Security Watch

Corporate Data Slips Out Via Google Calendar

Plus: ethical hacking; ATM security; Yahoo's bad move?

• By Russ Cooper
• 06/06/2007

Google calendar offers users a way to make events "public." Google touted the feature in November and said it would be a cool way for people to find interesting events. It would appear, however, that this message didn't make it to Google Calendar users, as many, including some very high-profile companies, have had users post information including meeting phone numbers and passcodes for events that surely weren't intended for the general public.

Another Web 2.0 risk that needs to be remembered. Employees should not be using hosted services unless there is a corporate contract for them.

Bug Hunters Face Online Apps Dilemma
This News.com article claims that "ethical hackers" need a way to safely hack online Web applications for the good of us all.

This is one of those articles that makes us wonder, "What are they thinking?" Because laws regarding inappropriate access to Web sites are well-formed and long-standing, it's more clearly illegal to hack a Web application than it is to hack an application installed on your own PC. Besides, there are many eyes watching a hacking attempt against a Web applications, something not true of what you do on your own machines.

And this is a bad thing? The article suggests that because "ethical hackers" aren't being allowed to test the security of Web applications, they are therefore more insecure than others. Of course, this is false on its premise. Many Web applications get thorough code review and security testing, and may well be better secured than a standalone counterpart simply because it is going to be made available to the Internet-at-large.

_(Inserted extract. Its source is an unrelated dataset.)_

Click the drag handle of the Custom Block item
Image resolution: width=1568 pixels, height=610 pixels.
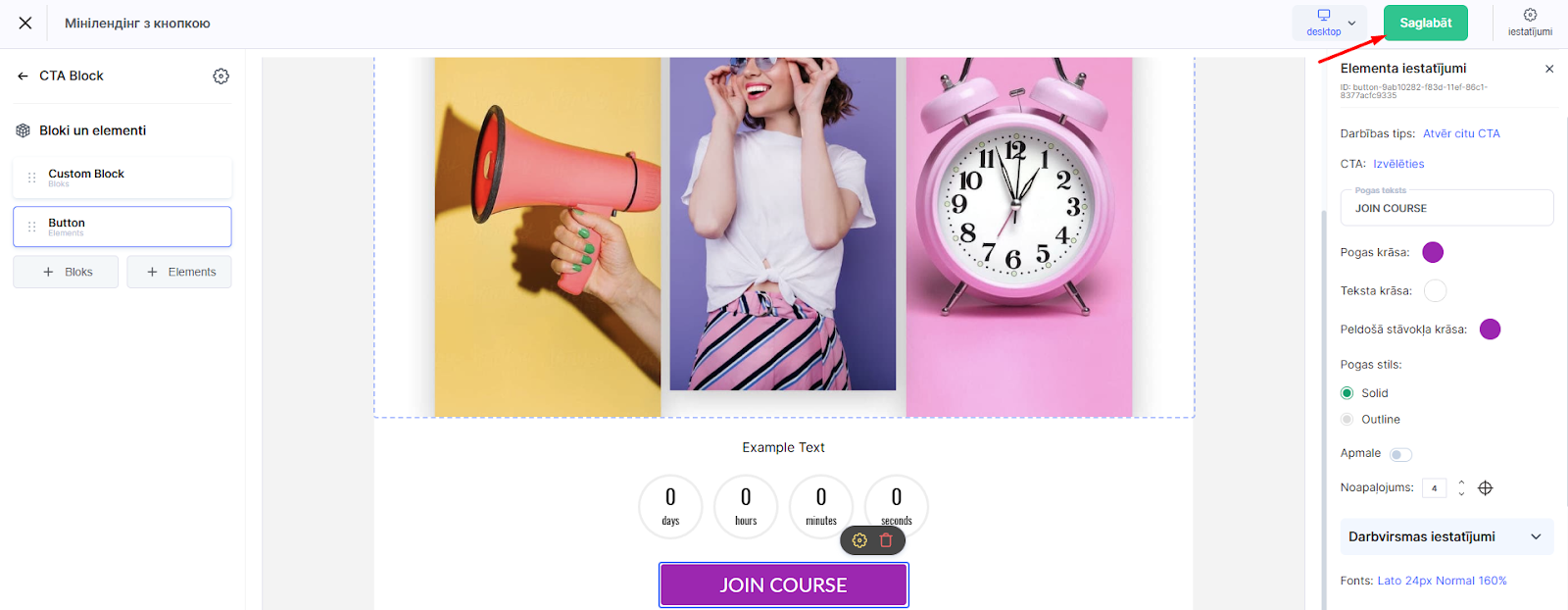[x=31, y=178]
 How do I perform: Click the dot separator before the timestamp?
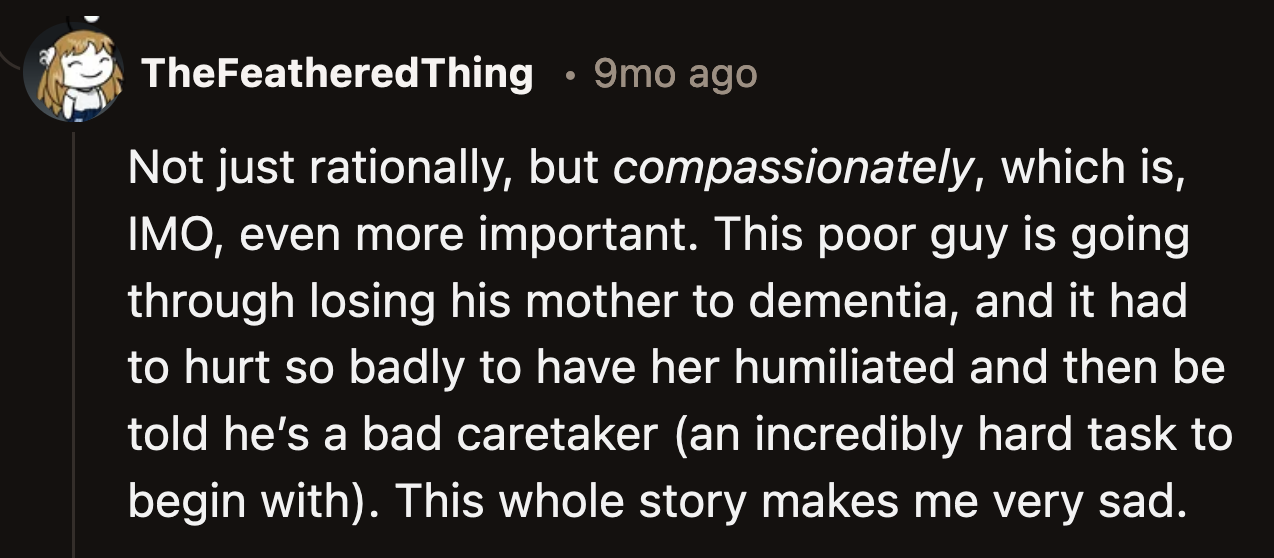pyautogui.click(x=567, y=75)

Regardless, saying that hackers should have a free hand to hack anything they please is just ridiculous. As the article's only saving grace, it does go on to state that the best thing anyone wanting to test a Web application can do is to ask the applications owners for permission.

Security Breach Suspected at Grocery ATMs
Employees at WinCo, a California grocery story chain, discovered a card skimming device attached to an ATM in their store. This led to the discovery of another device at a different store, and evidence that a third store's ATM had previously been rigged. Customers who have used the ATMs are being encouraged to check their statements carefully. (Read the article from PE here.)

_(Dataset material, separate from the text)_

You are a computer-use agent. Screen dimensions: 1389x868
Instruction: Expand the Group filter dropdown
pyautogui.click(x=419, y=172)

If you have ATMs at your facilities, they should be checked regularly for any suspicious-looking attachments. Skimmers are usually attached with Velcro or some other easily removable material, meaning they should stand out to even a cursory inspection. If you're using an ATM, always check that the device looks like one piece of equipment. If not, try entering wrong PIN codes and wait for it to say the transaction failed. If it doesn't, then it's a skimmer.

Yahoo Complies, Raising WHO's Ire
Information provided to the Chinese government by Yahoo is alleged to have led to the arrests and imprisonment of several individuals, says an article over at ars Technica. The organization claims that those individuals were subsequently tortured, and somehow feel that Yahoo is responsible.

Filing on behalf of a dissident jailed in China, the organization claims that Yahoo "should not be participating actively in promoting and encouraging major human rights abuses."

Yahoo complied with the laws in the country it was operating, and indicated that if its employees had not done so, both the company and those individuals could have been subjected to charges.

Cybertrust knows that companies must comply with local laws. Limiting information available in a given country to only those records pertaining to that country may mitigate the efforts that must be complied with, but ultimately, if you operate in a country, you must abide by that country's laws.

It would appear that this organization is using Yahoo to attempt to bring media attention to its cause. Whether the cause is laudable or not is irrelevant; Yahoo will lose no matter how it handles this.